EXERCISE GOAL.
Present the lines of the listing from the line holding "You are a GUI" through the end of the listing, inclusive, as a Markdown table with the columns Number and Record line. Skip blank lines and leave the pictures out.
>> Begin INPUT ROWS
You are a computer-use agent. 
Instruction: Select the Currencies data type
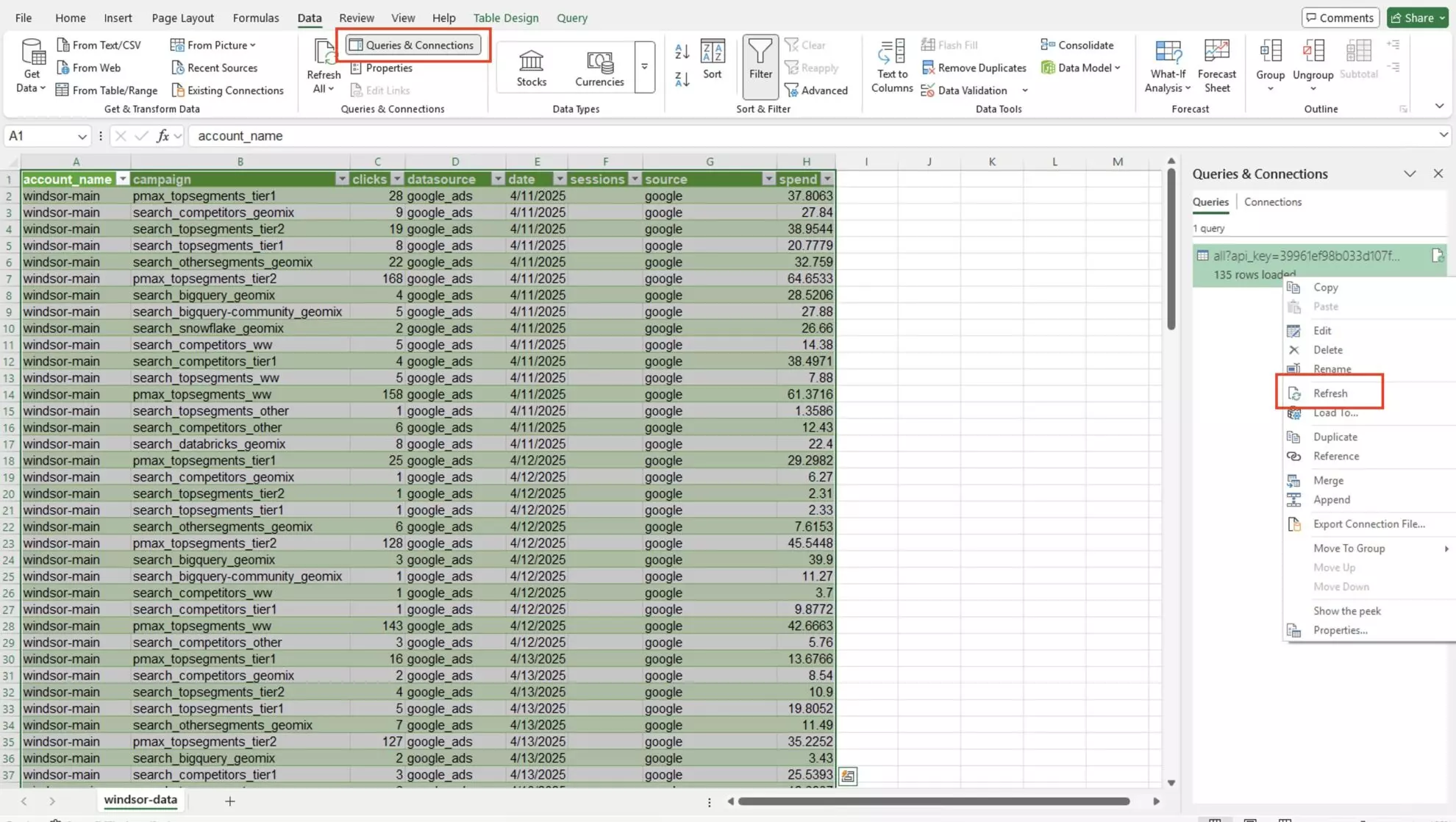(x=599, y=67)
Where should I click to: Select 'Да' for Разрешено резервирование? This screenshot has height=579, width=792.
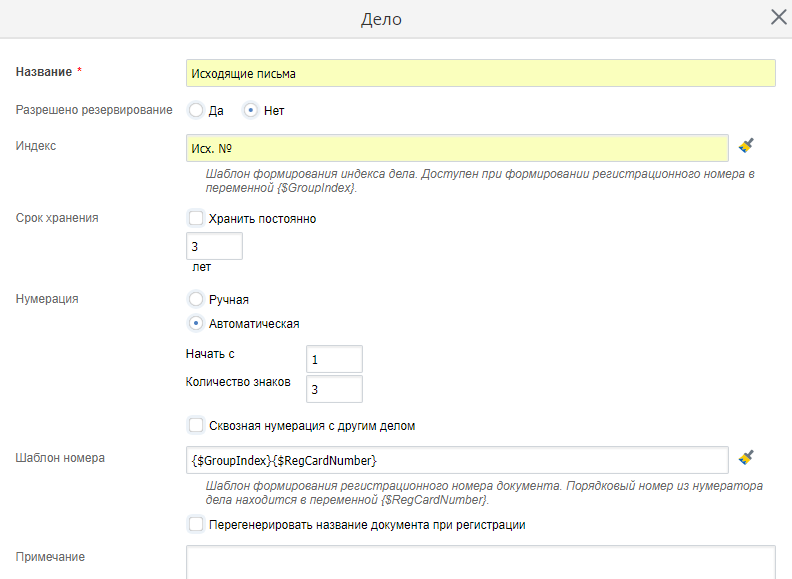[196, 110]
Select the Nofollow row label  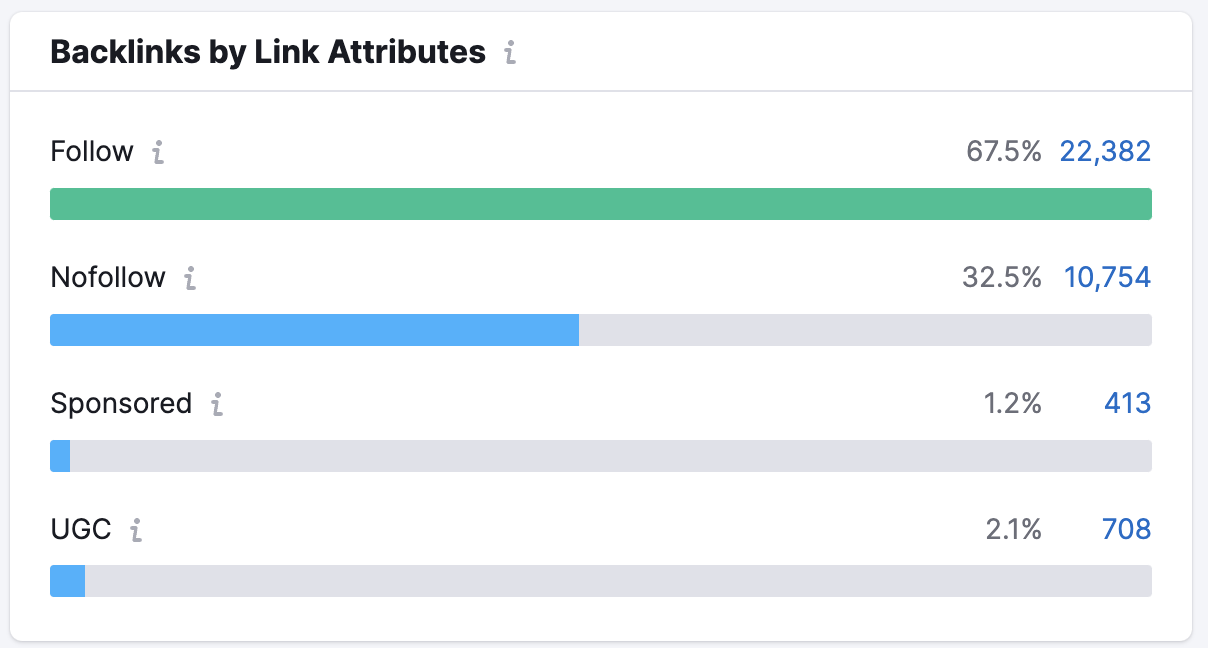pyautogui.click(x=108, y=278)
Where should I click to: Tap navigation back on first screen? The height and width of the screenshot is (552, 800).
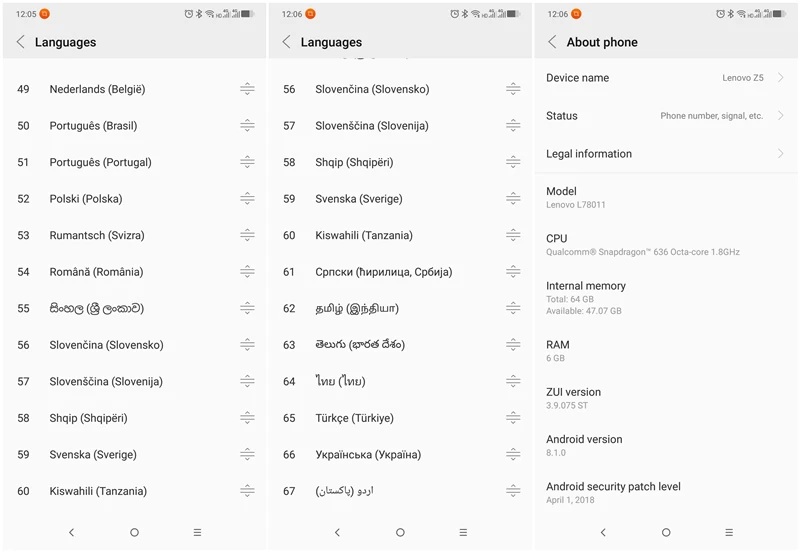[x=71, y=532]
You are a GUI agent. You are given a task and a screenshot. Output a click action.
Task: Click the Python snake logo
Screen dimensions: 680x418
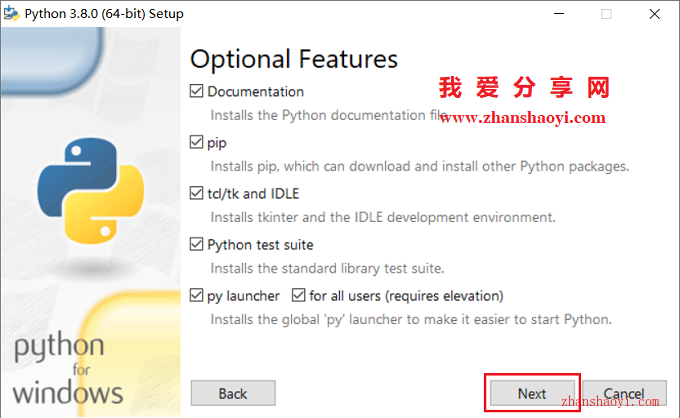(91, 191)
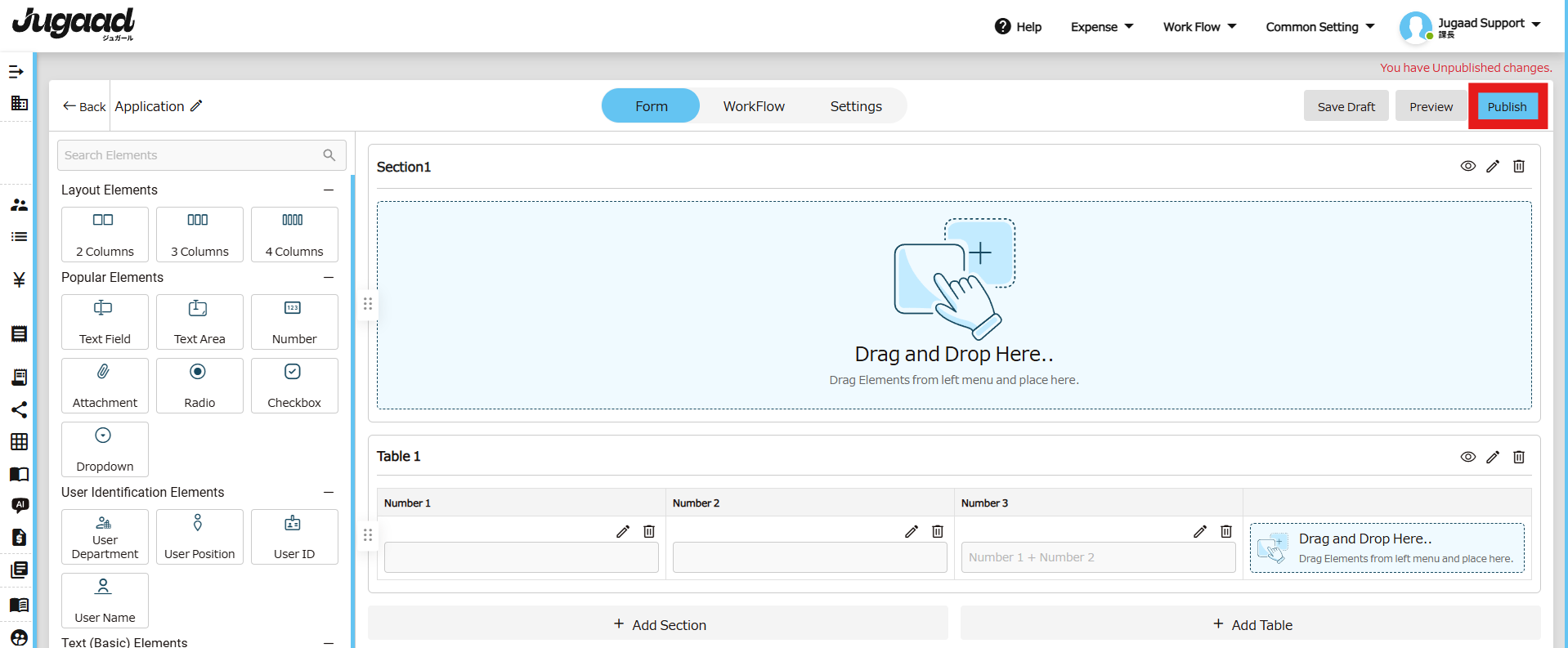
>> End INPUT ROWS
EXERCISE RESPONSE.
| Number | Record line |
|---|---|
| 1 | You are a GUI agent. You are given a task and a screenshot. Output a click action. |
| 2 | Task: Click the Python snake logo |
| 3 | Screen dimensions: 680x418 |
| 4 | (91, 191) |